→ Task goal: Show only those lines of the entries where the string "computer" is found.

Data extracted from a collection
+---+

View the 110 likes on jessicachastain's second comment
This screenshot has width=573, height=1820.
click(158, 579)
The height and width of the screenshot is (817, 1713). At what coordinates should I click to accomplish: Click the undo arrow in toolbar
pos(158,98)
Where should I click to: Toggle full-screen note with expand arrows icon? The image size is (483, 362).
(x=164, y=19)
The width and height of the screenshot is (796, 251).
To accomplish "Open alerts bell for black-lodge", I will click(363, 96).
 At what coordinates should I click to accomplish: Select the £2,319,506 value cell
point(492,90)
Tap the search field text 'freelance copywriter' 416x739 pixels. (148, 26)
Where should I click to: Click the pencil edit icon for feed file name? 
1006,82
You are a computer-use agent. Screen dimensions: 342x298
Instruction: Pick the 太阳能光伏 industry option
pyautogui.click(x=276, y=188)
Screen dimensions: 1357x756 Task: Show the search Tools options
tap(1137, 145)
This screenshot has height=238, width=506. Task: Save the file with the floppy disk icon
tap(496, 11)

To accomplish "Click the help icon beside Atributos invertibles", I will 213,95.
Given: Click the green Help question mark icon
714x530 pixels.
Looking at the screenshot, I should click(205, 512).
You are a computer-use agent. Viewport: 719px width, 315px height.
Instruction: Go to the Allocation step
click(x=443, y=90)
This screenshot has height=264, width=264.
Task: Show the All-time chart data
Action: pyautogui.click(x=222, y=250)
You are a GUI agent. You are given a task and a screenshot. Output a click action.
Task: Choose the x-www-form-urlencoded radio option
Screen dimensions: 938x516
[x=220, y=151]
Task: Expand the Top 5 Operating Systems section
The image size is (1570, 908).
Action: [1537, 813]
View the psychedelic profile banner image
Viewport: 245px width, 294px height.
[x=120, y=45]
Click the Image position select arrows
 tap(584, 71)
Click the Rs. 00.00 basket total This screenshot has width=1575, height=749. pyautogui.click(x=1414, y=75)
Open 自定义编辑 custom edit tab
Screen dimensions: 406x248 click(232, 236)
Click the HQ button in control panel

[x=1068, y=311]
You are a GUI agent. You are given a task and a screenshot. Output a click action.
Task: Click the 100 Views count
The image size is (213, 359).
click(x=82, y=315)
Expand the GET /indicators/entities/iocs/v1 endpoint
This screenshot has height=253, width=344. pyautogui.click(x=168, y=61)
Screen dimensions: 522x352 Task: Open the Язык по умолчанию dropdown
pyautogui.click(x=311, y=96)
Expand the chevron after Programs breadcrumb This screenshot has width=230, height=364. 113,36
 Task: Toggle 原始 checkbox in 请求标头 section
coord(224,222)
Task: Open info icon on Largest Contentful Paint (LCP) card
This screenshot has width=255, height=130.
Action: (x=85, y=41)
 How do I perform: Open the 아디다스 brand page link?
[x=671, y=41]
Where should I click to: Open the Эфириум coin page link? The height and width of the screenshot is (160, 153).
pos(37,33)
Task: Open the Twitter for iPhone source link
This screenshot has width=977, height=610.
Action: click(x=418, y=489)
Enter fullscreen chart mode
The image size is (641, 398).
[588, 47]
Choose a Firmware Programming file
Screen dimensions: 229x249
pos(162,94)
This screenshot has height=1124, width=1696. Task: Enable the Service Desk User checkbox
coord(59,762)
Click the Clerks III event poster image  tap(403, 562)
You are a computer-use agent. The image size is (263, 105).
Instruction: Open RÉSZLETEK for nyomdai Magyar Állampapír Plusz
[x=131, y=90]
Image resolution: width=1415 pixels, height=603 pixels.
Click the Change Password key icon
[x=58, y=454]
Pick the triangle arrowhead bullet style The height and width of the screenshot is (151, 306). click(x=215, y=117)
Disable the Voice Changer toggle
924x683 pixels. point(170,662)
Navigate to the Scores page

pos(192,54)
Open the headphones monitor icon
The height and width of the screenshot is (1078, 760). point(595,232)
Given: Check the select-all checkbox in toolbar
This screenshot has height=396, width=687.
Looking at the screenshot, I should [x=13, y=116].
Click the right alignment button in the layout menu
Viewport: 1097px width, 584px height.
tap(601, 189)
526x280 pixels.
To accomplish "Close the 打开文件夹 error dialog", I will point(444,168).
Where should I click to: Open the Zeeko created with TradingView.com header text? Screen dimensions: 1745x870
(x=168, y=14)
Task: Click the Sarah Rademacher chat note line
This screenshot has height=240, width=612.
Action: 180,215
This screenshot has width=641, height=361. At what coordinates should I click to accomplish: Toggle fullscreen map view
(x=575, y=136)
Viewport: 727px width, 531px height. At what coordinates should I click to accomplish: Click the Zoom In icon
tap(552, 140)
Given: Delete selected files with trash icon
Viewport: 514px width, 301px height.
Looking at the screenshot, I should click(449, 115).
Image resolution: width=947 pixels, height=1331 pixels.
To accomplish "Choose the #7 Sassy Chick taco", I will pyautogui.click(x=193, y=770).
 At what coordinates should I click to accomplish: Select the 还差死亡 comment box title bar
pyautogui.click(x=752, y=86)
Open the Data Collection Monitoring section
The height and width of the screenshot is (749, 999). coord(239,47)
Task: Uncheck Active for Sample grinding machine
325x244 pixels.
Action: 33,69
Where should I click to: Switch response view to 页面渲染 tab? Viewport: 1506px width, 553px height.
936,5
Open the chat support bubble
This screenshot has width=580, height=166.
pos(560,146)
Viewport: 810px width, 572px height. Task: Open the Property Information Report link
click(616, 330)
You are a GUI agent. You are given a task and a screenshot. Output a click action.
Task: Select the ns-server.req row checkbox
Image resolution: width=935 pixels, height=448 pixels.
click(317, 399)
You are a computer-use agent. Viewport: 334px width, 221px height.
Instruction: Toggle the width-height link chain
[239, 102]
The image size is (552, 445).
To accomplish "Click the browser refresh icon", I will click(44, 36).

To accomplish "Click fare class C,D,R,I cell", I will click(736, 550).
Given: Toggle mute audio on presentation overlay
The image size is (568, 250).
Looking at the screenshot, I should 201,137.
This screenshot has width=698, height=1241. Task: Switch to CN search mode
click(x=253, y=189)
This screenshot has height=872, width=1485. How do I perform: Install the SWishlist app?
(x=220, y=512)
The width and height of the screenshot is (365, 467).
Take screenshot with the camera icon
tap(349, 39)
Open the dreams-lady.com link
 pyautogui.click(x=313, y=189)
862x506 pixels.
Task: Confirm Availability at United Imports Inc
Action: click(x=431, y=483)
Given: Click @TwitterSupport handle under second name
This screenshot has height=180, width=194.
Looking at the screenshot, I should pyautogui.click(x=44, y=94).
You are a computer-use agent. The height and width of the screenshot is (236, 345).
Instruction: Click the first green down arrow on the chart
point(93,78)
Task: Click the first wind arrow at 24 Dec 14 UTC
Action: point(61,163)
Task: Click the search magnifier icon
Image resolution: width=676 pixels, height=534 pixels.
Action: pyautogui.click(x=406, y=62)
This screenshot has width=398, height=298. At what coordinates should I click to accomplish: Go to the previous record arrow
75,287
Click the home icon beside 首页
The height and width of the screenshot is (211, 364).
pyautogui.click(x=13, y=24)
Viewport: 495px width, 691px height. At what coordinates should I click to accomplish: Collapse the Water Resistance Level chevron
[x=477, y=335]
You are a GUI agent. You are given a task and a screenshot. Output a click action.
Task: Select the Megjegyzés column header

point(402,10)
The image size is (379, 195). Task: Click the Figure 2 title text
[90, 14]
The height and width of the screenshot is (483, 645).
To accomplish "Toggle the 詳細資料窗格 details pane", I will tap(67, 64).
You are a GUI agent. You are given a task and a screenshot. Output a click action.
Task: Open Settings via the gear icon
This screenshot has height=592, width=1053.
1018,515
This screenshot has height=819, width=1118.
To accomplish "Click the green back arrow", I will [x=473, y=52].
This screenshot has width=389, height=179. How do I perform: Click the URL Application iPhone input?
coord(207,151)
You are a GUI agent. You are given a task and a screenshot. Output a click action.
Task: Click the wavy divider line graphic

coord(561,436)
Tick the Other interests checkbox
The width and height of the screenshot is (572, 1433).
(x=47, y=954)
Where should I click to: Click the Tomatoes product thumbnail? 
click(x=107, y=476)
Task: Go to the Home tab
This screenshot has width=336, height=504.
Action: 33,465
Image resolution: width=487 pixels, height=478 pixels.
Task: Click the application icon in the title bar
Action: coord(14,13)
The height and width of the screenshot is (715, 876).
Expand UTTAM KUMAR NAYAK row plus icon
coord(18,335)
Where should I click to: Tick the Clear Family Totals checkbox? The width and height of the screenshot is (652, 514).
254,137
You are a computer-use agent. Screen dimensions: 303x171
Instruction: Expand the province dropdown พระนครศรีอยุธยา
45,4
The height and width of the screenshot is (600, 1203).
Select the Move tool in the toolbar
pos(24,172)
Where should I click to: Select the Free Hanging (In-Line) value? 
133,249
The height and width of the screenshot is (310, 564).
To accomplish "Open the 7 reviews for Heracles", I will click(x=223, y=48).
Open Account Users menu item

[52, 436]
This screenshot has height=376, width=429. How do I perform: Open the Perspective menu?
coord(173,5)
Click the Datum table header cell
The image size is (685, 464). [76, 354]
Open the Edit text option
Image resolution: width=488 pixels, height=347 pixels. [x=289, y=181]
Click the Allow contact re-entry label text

+---+

→ Written reply:
You are a computer-use agent. Screen dimensions: 342x298
You are a computer-use agent. Viewport: 719px width, 315px height.
You are a computer-use agent. The image size is (263, 105).
You are a computer-use agent. Viewport: 334px width, 221px height.
You are a computer-use agent. The height and width of the screenshot is (236, 345).
You are a computer-use agent. Screen dimensions: 303x171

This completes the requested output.